Elle nous accompagne de sa prière, comme elle a toujours accompagné le Prado. Le Père Chevrier demandait d’ailleurs que l’on passe chaque jour par elle, pour demander les sept dons de l’Esprit Saint. Et il a voulu qu’elle soit représentée à la chapelle du Prado, dans chacune des trois stations de la crèche, de la croix et du tabernacle. Ces trois lieux, qui nous rappellent les trois mystères par où passer pour suivre Jésus-Christ de plus près.
- Marie est d’abord très présente à la crèche. Là, se trouvent trois représentations qui nous montrent comment elle a vécu la PAUVRETÉ.
- Marie avec l’Ange : c’est l’Annonciation, dont nous venons de réentendre le récit dans l’évangile selon St Luc. Encore toute jeune fille, elle a déjà un cœur de pauvre, pour être ainsi prête à accueillir le message de Dieu. Elle n’a pas « raisonné sans fin », ni discutaillé dans le vide ! Mais au contraire, Marie s’est immédiatement inquiétée de la mise en œuvre de l’annonce qui lui était faite ; immédiatement, elle se demande comment elle va pouvoir coopérer à l’action de Dieu. On peut dire que Marie avait vraiment un cœur libre et dépouillé, pour engager sa vie ainsi, avec toute sa liberté. Par là, elle nous encourage nous aussi à répondre aux appels de Dieu, comme des pauvres.
- En ce lieu, Marie est évidemment aussi représentée avec Joseph, près de l’enfant dans la mangeoire. Le Père Chevrier souligne que Marie l’admire, sans rien dire. Elle contemple le Verbe qui s’est fait chair et qui s’est dépouillé de certains attributs divins, jusqu’à entrer dans la fragilité et dans la mortalité. Ainsi, à Bethléem, Marie contemple et admire cet appauvrissement du Très-Haut, qui descend au plus bas. Et elle est heureuse de coopérer à ce mouvement de Dieu vers nous.

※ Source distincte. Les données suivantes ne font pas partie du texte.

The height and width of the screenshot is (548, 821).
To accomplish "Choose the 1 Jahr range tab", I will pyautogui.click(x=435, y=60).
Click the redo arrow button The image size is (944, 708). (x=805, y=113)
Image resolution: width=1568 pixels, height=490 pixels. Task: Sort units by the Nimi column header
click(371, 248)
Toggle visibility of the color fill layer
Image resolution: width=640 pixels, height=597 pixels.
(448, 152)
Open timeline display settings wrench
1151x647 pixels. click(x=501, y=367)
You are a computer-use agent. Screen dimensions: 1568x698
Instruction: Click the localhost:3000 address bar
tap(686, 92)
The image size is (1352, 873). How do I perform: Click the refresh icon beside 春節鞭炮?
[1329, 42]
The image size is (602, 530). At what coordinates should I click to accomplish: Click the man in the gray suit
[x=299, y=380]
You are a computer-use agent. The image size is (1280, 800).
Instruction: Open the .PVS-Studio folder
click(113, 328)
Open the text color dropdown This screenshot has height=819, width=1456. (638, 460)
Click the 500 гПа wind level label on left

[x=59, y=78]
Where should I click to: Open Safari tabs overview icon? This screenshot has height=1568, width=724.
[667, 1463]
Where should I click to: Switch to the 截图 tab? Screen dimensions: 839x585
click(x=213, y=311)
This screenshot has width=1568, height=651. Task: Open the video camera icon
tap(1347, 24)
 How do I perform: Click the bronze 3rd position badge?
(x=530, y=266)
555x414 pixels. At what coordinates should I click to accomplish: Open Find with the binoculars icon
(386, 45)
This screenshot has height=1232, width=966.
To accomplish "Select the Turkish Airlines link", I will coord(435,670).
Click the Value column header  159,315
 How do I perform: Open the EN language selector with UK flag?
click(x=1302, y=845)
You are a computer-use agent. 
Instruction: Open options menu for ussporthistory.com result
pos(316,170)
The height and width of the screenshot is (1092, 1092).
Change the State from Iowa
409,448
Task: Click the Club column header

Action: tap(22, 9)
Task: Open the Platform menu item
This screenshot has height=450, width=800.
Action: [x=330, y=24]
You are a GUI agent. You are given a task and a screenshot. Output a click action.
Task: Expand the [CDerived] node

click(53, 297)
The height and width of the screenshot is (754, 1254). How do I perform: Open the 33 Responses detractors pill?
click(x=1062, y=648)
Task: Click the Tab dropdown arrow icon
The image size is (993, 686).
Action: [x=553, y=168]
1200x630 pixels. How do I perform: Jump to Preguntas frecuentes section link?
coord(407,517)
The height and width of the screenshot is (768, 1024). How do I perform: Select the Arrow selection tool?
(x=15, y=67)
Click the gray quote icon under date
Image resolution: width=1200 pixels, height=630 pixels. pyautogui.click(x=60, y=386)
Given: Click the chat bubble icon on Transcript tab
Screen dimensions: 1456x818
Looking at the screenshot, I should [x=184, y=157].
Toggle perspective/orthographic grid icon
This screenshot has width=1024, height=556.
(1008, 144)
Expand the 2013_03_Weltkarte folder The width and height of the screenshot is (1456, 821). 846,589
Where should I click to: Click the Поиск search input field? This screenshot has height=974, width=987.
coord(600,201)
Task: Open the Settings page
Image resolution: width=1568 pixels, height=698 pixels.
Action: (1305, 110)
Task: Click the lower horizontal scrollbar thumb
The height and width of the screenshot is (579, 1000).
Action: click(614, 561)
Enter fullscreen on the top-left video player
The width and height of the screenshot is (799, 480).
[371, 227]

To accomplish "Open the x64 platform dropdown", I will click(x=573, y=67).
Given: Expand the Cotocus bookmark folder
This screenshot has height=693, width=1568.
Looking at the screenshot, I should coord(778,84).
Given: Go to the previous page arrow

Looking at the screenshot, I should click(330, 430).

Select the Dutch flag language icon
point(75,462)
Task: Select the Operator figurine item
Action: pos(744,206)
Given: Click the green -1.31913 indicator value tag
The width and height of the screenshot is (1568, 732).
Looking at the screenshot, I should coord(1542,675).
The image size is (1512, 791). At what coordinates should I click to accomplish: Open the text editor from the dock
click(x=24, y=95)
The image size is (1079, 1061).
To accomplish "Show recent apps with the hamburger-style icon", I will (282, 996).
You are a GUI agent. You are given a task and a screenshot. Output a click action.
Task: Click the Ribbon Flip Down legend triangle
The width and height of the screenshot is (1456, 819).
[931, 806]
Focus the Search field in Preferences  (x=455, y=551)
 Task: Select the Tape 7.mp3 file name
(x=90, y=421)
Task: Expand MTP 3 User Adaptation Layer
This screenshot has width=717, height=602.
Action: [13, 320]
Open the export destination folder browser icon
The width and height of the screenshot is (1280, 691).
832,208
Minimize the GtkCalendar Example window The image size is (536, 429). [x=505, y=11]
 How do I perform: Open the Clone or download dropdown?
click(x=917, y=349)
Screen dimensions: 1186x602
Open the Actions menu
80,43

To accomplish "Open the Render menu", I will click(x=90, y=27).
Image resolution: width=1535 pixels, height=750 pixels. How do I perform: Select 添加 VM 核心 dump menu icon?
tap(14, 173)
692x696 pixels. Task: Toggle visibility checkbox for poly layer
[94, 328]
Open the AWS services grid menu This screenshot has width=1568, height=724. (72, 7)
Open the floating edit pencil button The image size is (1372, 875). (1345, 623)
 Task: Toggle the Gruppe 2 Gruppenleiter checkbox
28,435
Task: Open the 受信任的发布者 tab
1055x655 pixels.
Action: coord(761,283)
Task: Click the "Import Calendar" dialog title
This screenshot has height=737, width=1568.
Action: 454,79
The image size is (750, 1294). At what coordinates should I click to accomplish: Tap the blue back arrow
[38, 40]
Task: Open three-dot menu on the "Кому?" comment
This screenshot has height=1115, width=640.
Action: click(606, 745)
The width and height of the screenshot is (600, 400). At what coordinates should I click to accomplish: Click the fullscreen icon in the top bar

- Enfin, toujours en cette première station de la chapelle, Marie est représentée sous les traits de ND de Lourdes, en compagnie de Ste Bernadette. On perçoit alors qu’elle est toute proche des pauvres et des petits, pour leur révéler leur dignité, par son fils Jésus. « La dame, elle me regardait comme une personne ! », s’est souvenue Bernadette. Sous-entendu, il ne devait pas y en avoir beaucoup d’autres à Lourdes, pour la regarder ainsi comme une personne !
- Dans cette même chapelle du Prado, Marie est aussi représentée au calvaire : à côté du cadavre de son fils, déposé de la croix. Tenant sur son cœur la couronne d’épines, son visage est en même temps grave et serein. Là, Marie partage l’OBÉISSANCE de Jésus. « Non pas ma volonté, mais Ta volonté » ... Obéissance au réel ; obéissance aux événements pénibles et douloureux de cette vie. Mais surtout, obéissance au Père, qui connait toujours mieux que nous par quels chemins il nous faut passer, pour avoir véritablement la vie en nous, et pour véritablement donner la vie.
- Enfin, toujours discrète, Marie est encore représentée dans le chœur de la chapelle du Prado, tout près du tabernacle : sous la colombe de l’Esprit Saint et sous la phrase « aimez-vous les uns les autres ». Là, Marie nous offre Jésus, qui tient le globe du monde dans sa main. Et l’on voit Marie heureuse de nous donner son fils. Elle ne le garde pas pour elle. Autrement dit, son amour trouve son plaisir et s’épanouit quand la vie de son fils se répand parmi les hommes. Marie vit là un véritable amour de CHASTETÉ, qui se plaît à voir naître son fils bien au-delà d’elle-même : le Christ ressuscité, le Christ eucharistique.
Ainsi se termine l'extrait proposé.